Start of Block

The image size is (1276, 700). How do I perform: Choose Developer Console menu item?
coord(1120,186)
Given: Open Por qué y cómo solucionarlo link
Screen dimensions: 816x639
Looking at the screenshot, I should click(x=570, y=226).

End of Block

The full set of lines above should be retyped without a single change.

The image size is (1276, 700). How do I perform: Choose Developer Console menu item?
coord(1120,186)
Given: Open Por qué y cómo solucionarlo link
Screen dimensions: 816x639
Looking at the screenshot, I should click(x=570, y=226).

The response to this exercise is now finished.